# EXERCISE REQUIREMENTS:
Nothing in the records should change; write them all out again.

[[ DATA EXTRACT, beginning ]]

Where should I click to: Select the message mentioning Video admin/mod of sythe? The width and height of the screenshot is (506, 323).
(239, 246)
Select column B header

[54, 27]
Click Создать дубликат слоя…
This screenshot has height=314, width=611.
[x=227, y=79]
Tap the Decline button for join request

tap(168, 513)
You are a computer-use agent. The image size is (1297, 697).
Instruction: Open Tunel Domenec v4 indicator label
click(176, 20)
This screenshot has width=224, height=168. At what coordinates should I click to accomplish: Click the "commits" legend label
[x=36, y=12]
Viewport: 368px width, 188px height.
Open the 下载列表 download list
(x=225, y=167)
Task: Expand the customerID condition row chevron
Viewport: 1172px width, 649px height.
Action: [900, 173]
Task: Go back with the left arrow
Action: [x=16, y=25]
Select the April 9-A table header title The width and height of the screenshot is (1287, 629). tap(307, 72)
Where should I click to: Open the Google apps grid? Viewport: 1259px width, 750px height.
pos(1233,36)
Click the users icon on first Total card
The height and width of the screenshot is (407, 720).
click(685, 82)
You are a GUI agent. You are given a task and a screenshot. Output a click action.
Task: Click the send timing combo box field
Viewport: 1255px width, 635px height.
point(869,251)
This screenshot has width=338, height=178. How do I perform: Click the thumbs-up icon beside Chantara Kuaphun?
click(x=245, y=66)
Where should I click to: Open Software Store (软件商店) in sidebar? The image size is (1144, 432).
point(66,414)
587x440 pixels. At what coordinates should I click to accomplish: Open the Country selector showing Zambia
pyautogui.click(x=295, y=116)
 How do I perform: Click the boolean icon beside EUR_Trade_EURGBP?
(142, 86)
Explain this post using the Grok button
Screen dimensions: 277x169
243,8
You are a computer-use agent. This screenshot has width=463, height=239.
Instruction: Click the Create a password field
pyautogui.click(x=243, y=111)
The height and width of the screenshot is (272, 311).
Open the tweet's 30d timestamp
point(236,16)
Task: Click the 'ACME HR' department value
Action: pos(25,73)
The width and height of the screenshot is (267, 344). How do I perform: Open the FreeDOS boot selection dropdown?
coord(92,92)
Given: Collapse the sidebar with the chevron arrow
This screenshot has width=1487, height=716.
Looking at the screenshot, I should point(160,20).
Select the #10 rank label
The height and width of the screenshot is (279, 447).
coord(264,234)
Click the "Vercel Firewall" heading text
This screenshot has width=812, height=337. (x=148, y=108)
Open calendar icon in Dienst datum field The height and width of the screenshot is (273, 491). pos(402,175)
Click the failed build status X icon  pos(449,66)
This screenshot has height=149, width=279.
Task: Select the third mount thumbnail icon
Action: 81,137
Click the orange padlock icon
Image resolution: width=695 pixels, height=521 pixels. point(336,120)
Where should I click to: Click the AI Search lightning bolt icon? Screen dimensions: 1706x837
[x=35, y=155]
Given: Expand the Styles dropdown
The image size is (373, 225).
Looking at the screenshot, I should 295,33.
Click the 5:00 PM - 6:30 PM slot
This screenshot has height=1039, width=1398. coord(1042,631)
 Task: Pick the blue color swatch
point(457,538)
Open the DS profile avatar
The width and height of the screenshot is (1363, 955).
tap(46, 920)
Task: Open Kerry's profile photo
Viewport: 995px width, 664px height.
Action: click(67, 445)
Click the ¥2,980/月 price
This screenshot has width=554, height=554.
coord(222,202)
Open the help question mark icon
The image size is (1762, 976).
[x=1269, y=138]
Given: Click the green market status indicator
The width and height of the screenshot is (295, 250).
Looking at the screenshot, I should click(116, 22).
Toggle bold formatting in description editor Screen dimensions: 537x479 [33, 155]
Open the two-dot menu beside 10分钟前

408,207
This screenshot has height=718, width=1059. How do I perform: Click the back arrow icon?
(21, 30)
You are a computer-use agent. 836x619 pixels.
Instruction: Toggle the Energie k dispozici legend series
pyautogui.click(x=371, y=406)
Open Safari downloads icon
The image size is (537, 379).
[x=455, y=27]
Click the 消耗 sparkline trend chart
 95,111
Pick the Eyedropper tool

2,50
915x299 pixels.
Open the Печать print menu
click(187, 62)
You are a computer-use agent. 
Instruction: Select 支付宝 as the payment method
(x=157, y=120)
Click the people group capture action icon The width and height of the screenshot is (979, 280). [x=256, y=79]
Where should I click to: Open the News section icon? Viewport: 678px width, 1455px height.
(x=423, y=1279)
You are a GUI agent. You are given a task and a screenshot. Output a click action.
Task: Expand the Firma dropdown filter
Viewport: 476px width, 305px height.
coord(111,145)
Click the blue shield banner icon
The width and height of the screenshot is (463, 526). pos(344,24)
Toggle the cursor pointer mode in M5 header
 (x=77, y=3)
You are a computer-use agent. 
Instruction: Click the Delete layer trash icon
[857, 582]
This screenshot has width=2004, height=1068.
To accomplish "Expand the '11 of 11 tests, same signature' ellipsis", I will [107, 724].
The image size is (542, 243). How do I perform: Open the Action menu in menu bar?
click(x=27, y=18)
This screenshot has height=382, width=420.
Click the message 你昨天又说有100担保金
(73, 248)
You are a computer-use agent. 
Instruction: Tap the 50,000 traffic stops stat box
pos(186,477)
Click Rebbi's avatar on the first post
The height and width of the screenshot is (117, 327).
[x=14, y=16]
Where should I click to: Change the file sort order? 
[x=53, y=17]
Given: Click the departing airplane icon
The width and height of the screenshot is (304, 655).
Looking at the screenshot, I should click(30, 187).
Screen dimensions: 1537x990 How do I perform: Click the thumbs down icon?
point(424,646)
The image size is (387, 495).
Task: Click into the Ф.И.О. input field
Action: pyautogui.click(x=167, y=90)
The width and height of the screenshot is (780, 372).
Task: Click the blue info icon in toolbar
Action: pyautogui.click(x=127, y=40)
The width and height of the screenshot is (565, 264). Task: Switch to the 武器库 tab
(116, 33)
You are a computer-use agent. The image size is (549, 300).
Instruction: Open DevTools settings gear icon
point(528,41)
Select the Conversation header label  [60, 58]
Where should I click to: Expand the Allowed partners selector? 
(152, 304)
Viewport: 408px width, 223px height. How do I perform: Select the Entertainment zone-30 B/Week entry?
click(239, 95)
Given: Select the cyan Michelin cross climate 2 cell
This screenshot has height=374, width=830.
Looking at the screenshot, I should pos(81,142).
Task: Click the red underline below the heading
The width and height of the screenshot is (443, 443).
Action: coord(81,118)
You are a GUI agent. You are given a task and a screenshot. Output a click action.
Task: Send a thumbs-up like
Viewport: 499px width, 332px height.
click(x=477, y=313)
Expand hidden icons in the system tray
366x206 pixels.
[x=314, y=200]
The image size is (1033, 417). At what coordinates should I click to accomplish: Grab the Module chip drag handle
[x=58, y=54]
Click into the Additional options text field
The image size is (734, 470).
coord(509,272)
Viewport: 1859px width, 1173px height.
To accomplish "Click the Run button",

[[ DATA EXTRACT, end ]]

# REPLY TO THE TASK:
Where should I click to: Select the message mentioning Video admin/mod of sythe? The width and height of the screenshot is (506, 323).
(239, 246)
Select column B header

[54, 27]
Click Создать дубликат слоя…
This screenshot has height=314, width=611.
[x=227, y=79]
Tap the Decline button for join request

tap(168, 513)
You are a computer-use agent. The image size is (1297, 697).
Instruction: Open Tunel Domenec v4 indicator label
click(176, 20)
This screenshot has width=224, height=168. At what coordinates should I click to accomplish: Click the "commits" legend label
[x=36, y=12]
Viewport: 368px width, 188px height.
Open the 下载列表 download list
(x=225, y=167)
Task: Expand the customerID condition row chevron
Viewport: 1172px width, 649px height.
Action: [900, 173]
Task: Go back with the left arrow
Action: [x=16, y=25]
Select the April 9-A table header title The width and height of the screenshot is (1287, 629). tap(307, 72)
Where should I click to: Open the Google apps grid? Viewport: 1259px width, 750px height.
pos(1233,36)
Click the users icon on first Total card
The height and width of the screenshot is (407, 720).
click(685, 82)
You are a GUI agent. You are given a task and a screenshot. Output a click action.
Task: Click the send timing combo box field
Viewport: 1255px width, 635px height.
point(869,251)
This screenshot has width=338, height=178. How do I perform: Click the thumbs-up icon beside Chantara Kuaphun?
click(x=245, y=66)
Where should I click to: Open Software Store (软件商店) in sidebar? The image size is (1144, 432).
point(66,414)
587x440 pixels. At what coordinates should I click to accomplish: Open the Country selector showing Zambia
pyautogui.click(x=295, y=116)
 How do I perform: Click the boolean icon beside EUR_Trade_EURGBP?
(142, 86)
Explain this post using the Grok button
Screen dimensions: 277x169
243,8
You are a computer-use agent. This screenshot has width=463, height=239.
Instruction: Click the Create a password field
pyautogui.click(x=243, y=111)
The height and width of the screenshot is (272, 311).
Open the tweet's 30d timestamp
point(236,16)
Task: Click the 'ACME HR' department value
Action: pos(25,73)
The width and height of the screenshot is (267, 344). How do I perform: Open the FreeDOS boot selection dropdown?
coord(92,92)
Given: Collapse the sidebar with the chevron arrow
This screenshot has width=1487, height=716.
Looking at the screenshot, I should point(160,20).
Select the #10 rank label
The height and width of the screenshot is (279, 447).
coord(264,234)
Click the "Vercel Firewall" heading text
This screenshot has width=812, height=337. (x=148, y=108)
Open calendar icon in Dienst datum field The height and width of the screenshot is (273, 491). pos(402,175)
Click the failed build status X icon  pos(449,66)
This screenshot has height=149, width=279.
Task: Select the third mount thumbnail icon
Action: 81,137
Click the orange padlock icon
Image resolution: width=695 pixels, height=521 pixels. point(336,120)
Where should I click to: Click the AI Search lightning bolt icon? Screen dimensions: 1706x837
[x=35, y=155]
Given: Expand the Styles dropdown
The image size is (373, 225).
Looking at the screenshot, I should 295,33.
Click the 5:00 PM - 6:30 PM slot
This screenshot has height=1039, width=1398. coord(1042,631)
 Task: Pick the blue color swatch
point(457,538)
Open the DS profile avatar
The width and height of the screenshot is (1363, 955).
tap(46, 920)
Task: Open Kerry's profile photo
Viewport: 995px width, 664px height.
Action: click(67, 445)
Click the ¥2,980/月 price
This screenshot has width=554, height=554.
coord(222,202)
Open the help question mark icon
The image size is (1762, 976).
[x=1269, y=138]
Given: Click the green market status indicator
The width and height of the screenshot is (295, 250).
Looking at the screenshot, I should click(116, 22).
Toggle bold formatting in description editor Screen dimensions: 537x479 [33, 155]
Open the two-dot menu beside 10分钟前

408,207
This screenshot has height=718, width=1059. How do I perform: Click the back arrow icon?
(21, 30)
You are a computer-use agent. 836x619 pixels.
Instruction: Toggle the Energie k dispozici legend series
pyautogui.click(x=371, y=406)
Open Safari downloads icon
The image size is (537, 379).
[x=455, y=27]
Click the 消耗 sparkline trend chart
 95,111
Pick the Eyedropper tool

2,50
915x299 pixels.
Open the Печать print menu
click(187, 62)
You are a computer-use agent. 
Instruction: Select 支付宝 as the payment method
(x=157, y=120)
Click the people group capture action icon The width and height of the screenshot is (979, 280). [x=256, y=79]
Where should I click to: Open the News section icon? Viewport: 678px width, 1455px height.
(x=423, y=1279)
You are a GUI agent. You are given a task and a screenshot. Output a click action.
Task: Expand the Firma dropdown filter
Viewport: 476px width, 305px height.
coord(111,145)
Click the blue shield banner icon
The width and height of the screenshot is (463, 526). pos(344,24)
Toggle the cursor pointer mode in M5 header
 (x=77, y=3)
You are a computer-use agent. 
Instruction: Click the Delete layer trash icon
[857, 582]
This screenshot has width=2004, height=1068.
To accomplish "Expand the '11 of 11 tests, same signature' ellipsis", I will [107, 724].
The image size is (542, 243). How do I perform: Open the Action menu in menu bar?
click(x=27, y=18)
This screenshot has height=382, width=420.
Click the message 你昨天又说有100担保金
(73, 248)
You are a computer-use agent. 
Instruction: Tap the 50,000 traffic stops stat box
pos(186,477)
Click Rebbi's avatar on the first post
The height and width of the screenshot is (117, 327).
[x=14, y=16]
Where should I click to: Change the file sort order? 
[x=53, y=17]
Given: Click the departing airplane icon
The width and height of the screenshot is (304, 655).
Looking at the screenshot, I should click(30, 187).
Screen dimensions: 1537x990 How do I perform: Click the thumbs down icon?
point(424,646)
The image size is (387, 495).
Task: Click into the Ф.И.О. input field
Action: pyautogui.click(x=167, y=90)
The width and height of the screenshot is (780, 372).
Task: Click the blue info icon in toolbar
Action: pyautogui.click(x=127, y=40)
The width and height of the screenshot is (565, 264). Task: Switch to the 武器库 tab
(116, 33)
You are a computer-use agent. The image size is (549, 300).
Instruction: Open DevTools settings gear icon
point(528,41)
Select the Conversation header label  [60, 58]
Where should I click to: Expand the Allowed partners selector? 
(152, 304)
Viewport: 408px width, 223px height. How do I perform: Select the Entertainment zone-30 B/Week entry?
click(239, 95)
Given: Select the cyan Michelin cross climate 2 cell
This screenshot has height=374, width=830.
Looking at the screenshot, I should pos(81,142).
Task: Click the red underline below the heading
The width and height of the screenshot is (443, 443).
Action: coord(81,118)
You are a GUI agent. You are given a task and a screenshot. Output a click action.
Task: Send a thumbs-up like
Viewport: 499px width, 332px height.
click(x=477, y=313)
Expand hidden icons in the system tray
366x206 pixels.
[x=314, y=200]
The image size is (1033, 417). At what coordinates should I click to accomplish: Grab the Module chip drag handle
[x=58, y=54]
Click into the Additional options text field
The image size is (734, 470).
coord(509,272)
Viewport: 1859px width, 1173px height.
To accomplish "Click the Run button",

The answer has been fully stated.